Le mamme che uccidono e dimenticano sono donne che idealizzano molto se stesse, il loro figlio ed il loro legame. Si presentano come mamme perfette di un figlio perfetto e con un legame perfetto. La ricerca di perfezione nasconde sempre una marcata intolleranza del diverso e dell’imperfetto. Negano ogni forma di sentimento negativo od ostile e giocano alla apparente madre perfetta, tuttavia solo interpretando, senza sentirlo, il ruolo di madre comprensiva, amorevole e tollerante.

Per Isabella Merzagora Betsos, docente di Criminologia all’Università degli Studi di Milano, le donne in genere uccidono i bambini più piccoli. Una delle dinamiche possibile in questi casi si spiega col fatto che la donna vive i bambini piccoli quasi fossero ancora una parte di sé e potesse disporre della loro vita. E’ il caso delle uccisioni seguite da suicidio: “Me ne vado e porto con me le persone a cui voglio più bene, li sottraggo a un mondo di sofferenza“.

C’è un mito, per il quale la madre è incarnazione dell’amore, sacrificio, annullamento di sé a favore della vita che ha generato. Di conseguenza c’è il mito opposto: la madre che non corrisponde a questo stereotipo è mostruosa, malata o indegna.

L’istinto materno, secondo ormai la maggior parte degli studiosi, non esiste e se esiste non è così determinante in positivo: storia, mitologia, letteratura e cronaca ci raccontano infatti nei secoli di terribili madri assassine: Medea per vendetta uccise i propri figli; a Sparta le madri gettavano dalla rupe Tarpea i neonati deformi. Ancora oggi in Cina, complici le madri, si uccidono le figlie eccedenti il numero legale. Platone suggeriva di sterminare i figli nati da donne ultraquarantenni e da padri ultracinquantenni (oggi sarebbe la strage…). Un tempo in Bulgaria – e le madri non si opponevano – si seppelliva un piccolo bimbo sotto le fondamenta di un edificio per propiziare la fortuna degli abitanti. Ancora oggi la tradizione rimane, ma, per opportuna eleganza, si preferisce sotterrare uno spago della stessa lunghezza del bimbo che si sarebbe all’uopo potuto usare.

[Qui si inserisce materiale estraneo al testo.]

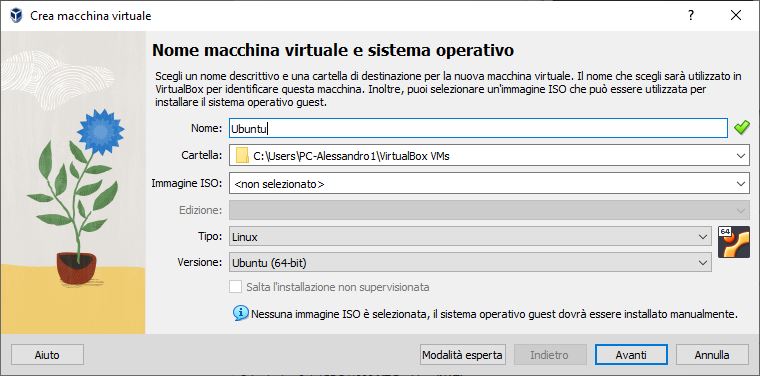The width and height of the screenshot is (760, 376).
Task: Click the blue flower illustration
Action: [100, 132]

Allora, se non c’è l’istinto materno, forse è possibile parlare di amore. Ma l’amore è un sentimento umano, e perciò segnato dall’imperfezione. E dalla provvisorietà. L’amore può essere troppo o troppo poco, è ambiguo, si scompone anche nell’odio, è ingannevole. Non tutti peraltro sono capaci di amare. Una madre sufficientemente buona e amorevole è quella che sa di non essere perfetta, né ideale, né completa. Si occupa con responsabilità affettuosa del figlio, e dà spazio al padre, indispensabile cerniera tra il mondo materno e quello sociale. Basti questo a dedurre che l’amore materno non è affatto innato e tantomeno scontato.

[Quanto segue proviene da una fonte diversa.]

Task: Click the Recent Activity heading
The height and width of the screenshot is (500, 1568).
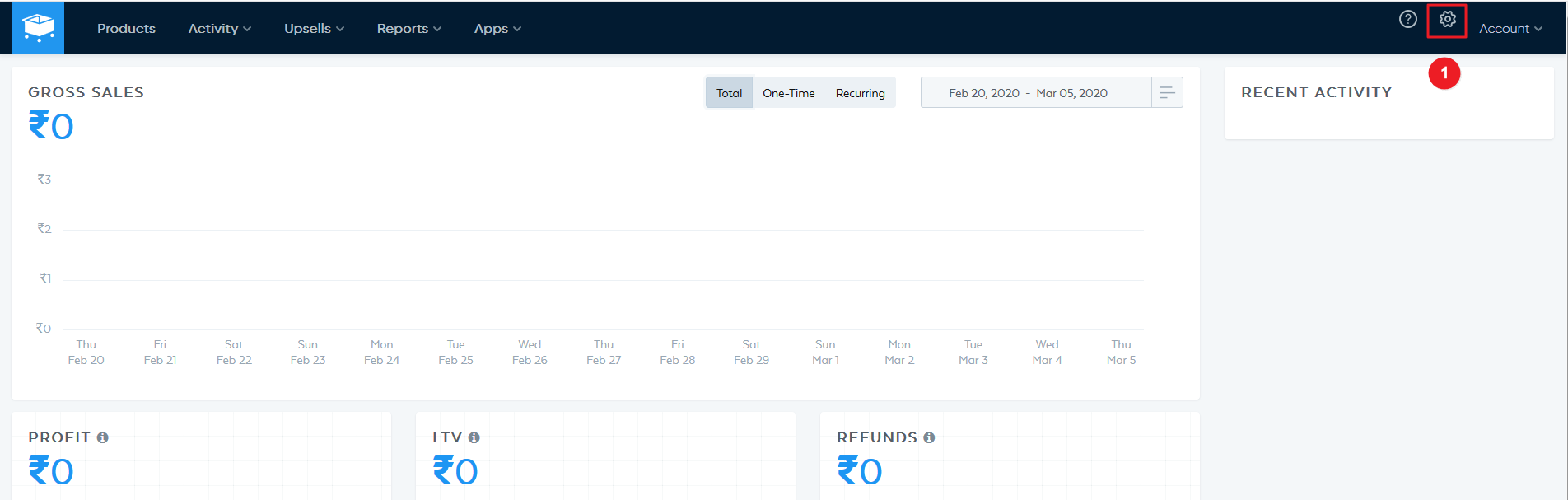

Del resto tutti conosciamo troppi figli orfani di madri vive, ignare, incapaci di gesti d’amore o troppo oppressive; smarrite tra l’attrazione e la repulsione verso i figli. Combattute, il più delle volte, tra l’essere donna e l’essere madre. Ci sono donne che fanno figli per consolazione, per narcisismo, per interesse, per rivalsa. Per caso o per dovere. Mamme cattive che poi subiscono malamente la maternità, si angosciano per il corpo deturpato, diventano invidiose o rivali dei figli, li perseguitano o li inglobano in sé per tutta la vita. Mamme implacabili e sciagurate, maltrattanti o anaffettive, depresse o esasperate. Mamme violente che compiono atti malvagi fino ai più inspiegabili omicidi; mamme che desiderano morire, per disperazione, solitudine, senso di inadeguatezza, e uccidono con loro anche la nuova vita. Giudicata, in un lampo di orrore, invadente e inutile. Ci sono mamme che percepiscono il pianto dei figli come l’indebita intrusione nella propria intangibile sfera di libertà e di limitate capacità. Non c’è coscienza dell’esistenza di un altro diverso da sé. Quindi non ci può essere amore da dare, da esprimere.

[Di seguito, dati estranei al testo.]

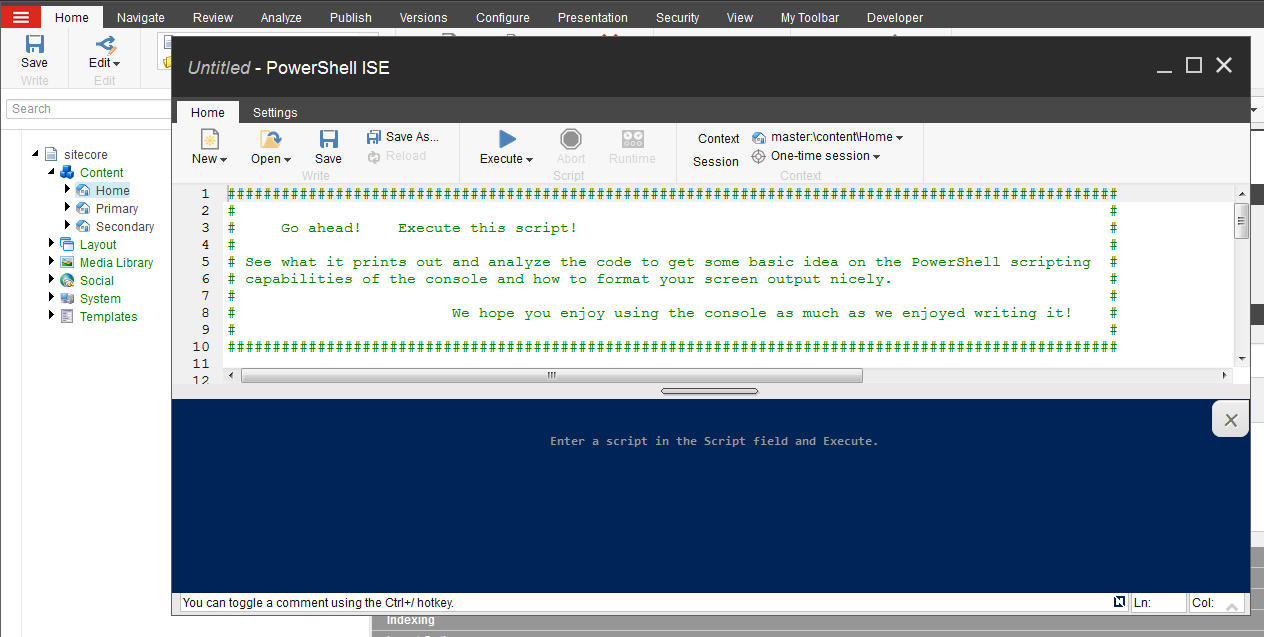
Task: Click the Runtime settings icon
Action: [x=632, y=140]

Dunque, si può uccidere anche per mancanza d’amore, per insofferenza. Perché non se ne può più di un figlio, magari solo dopo pochi giorni o pochi mesi. Qualsiasi cosa vogliano o possano dire, per giustificarle, quelle persone che trovano tutte le argomentazioni possibili per offrire indulgenza alle mamme figlicide, questa è la realtà.

Chi uccide suo figlio a volte sarà veramente malata, ma sempre più spesso vi è la prova che è inadatta a dare la vita, perché incapace anche a governare la propria.